** Exercise requirements **
Copy, without a single change, each line from the one that holds "Task: Click the darkness moon icon" to the bottom of the entries below, and drop any pictures.

** Records for the exercise **
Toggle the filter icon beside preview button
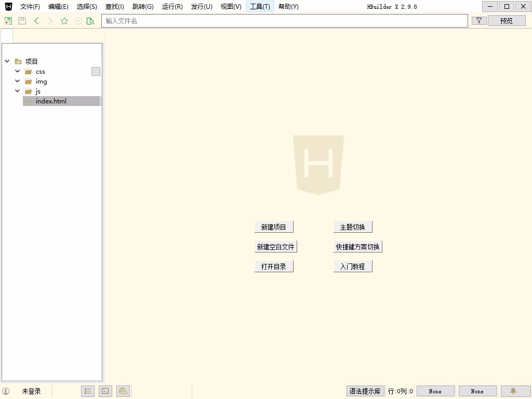 pyautogui.click(x=478, y=20)
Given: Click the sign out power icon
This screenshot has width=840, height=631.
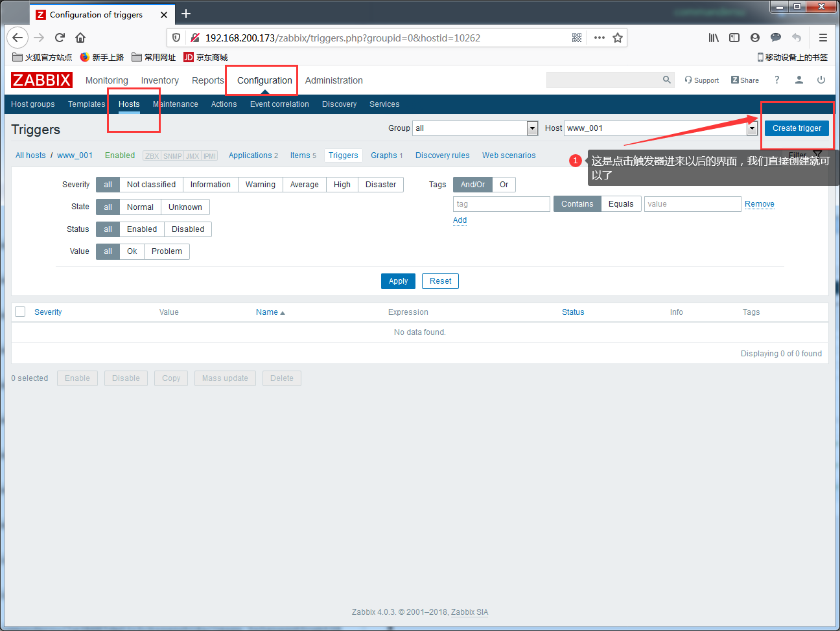Looking at the screenshot, I should tap(821, 80).
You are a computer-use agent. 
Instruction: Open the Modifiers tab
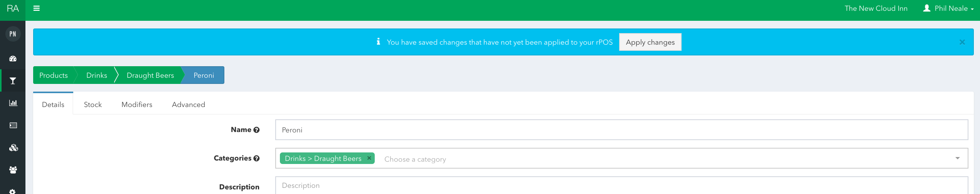pos(137,105)
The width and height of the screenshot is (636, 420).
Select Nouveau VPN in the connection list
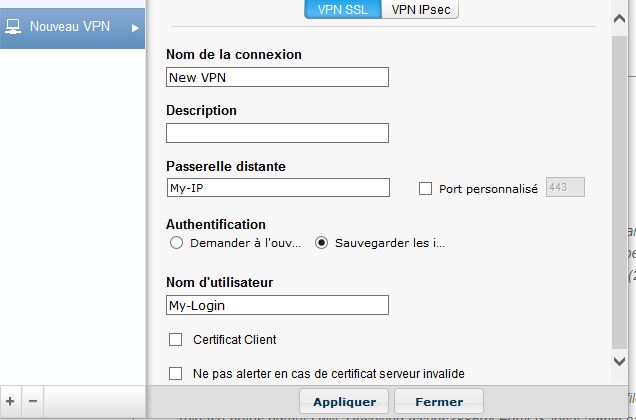(x=70, y=27)
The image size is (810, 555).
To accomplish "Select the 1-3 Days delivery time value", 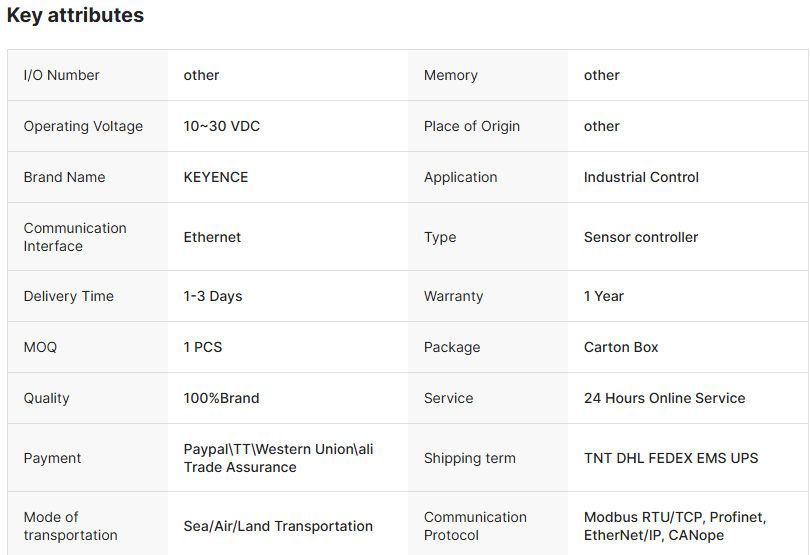I will [213, 296].
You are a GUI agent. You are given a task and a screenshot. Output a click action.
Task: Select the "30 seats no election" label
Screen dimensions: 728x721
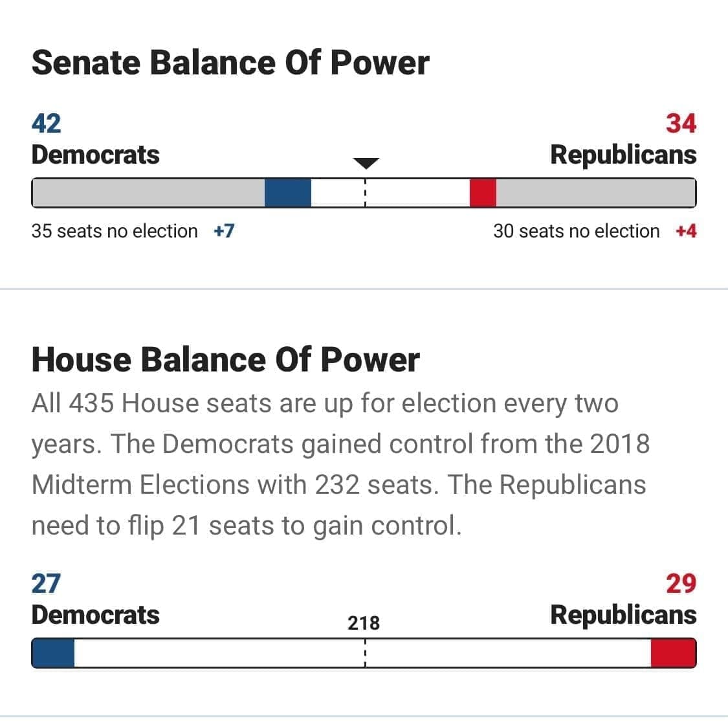pyautogui.click(x=576, y=231)
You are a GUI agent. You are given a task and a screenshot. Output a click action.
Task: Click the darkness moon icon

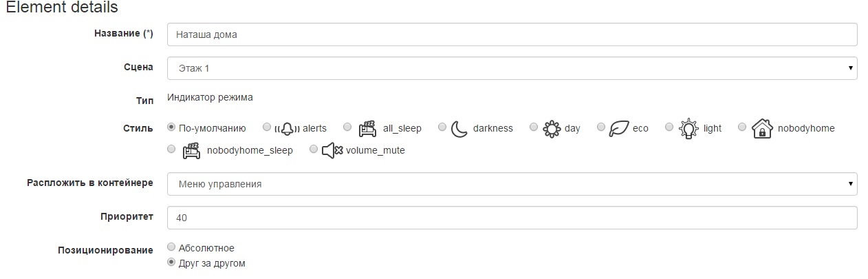459,128
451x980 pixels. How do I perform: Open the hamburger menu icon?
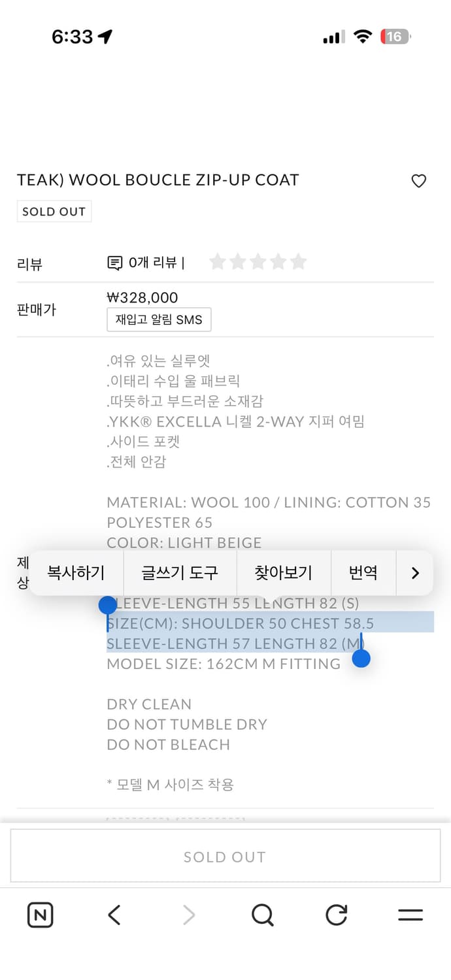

** Expected answer **
Task: Click the darkness moon icon

459,128
451x980 pixels. How do I perform: Open the hamburger menu icon?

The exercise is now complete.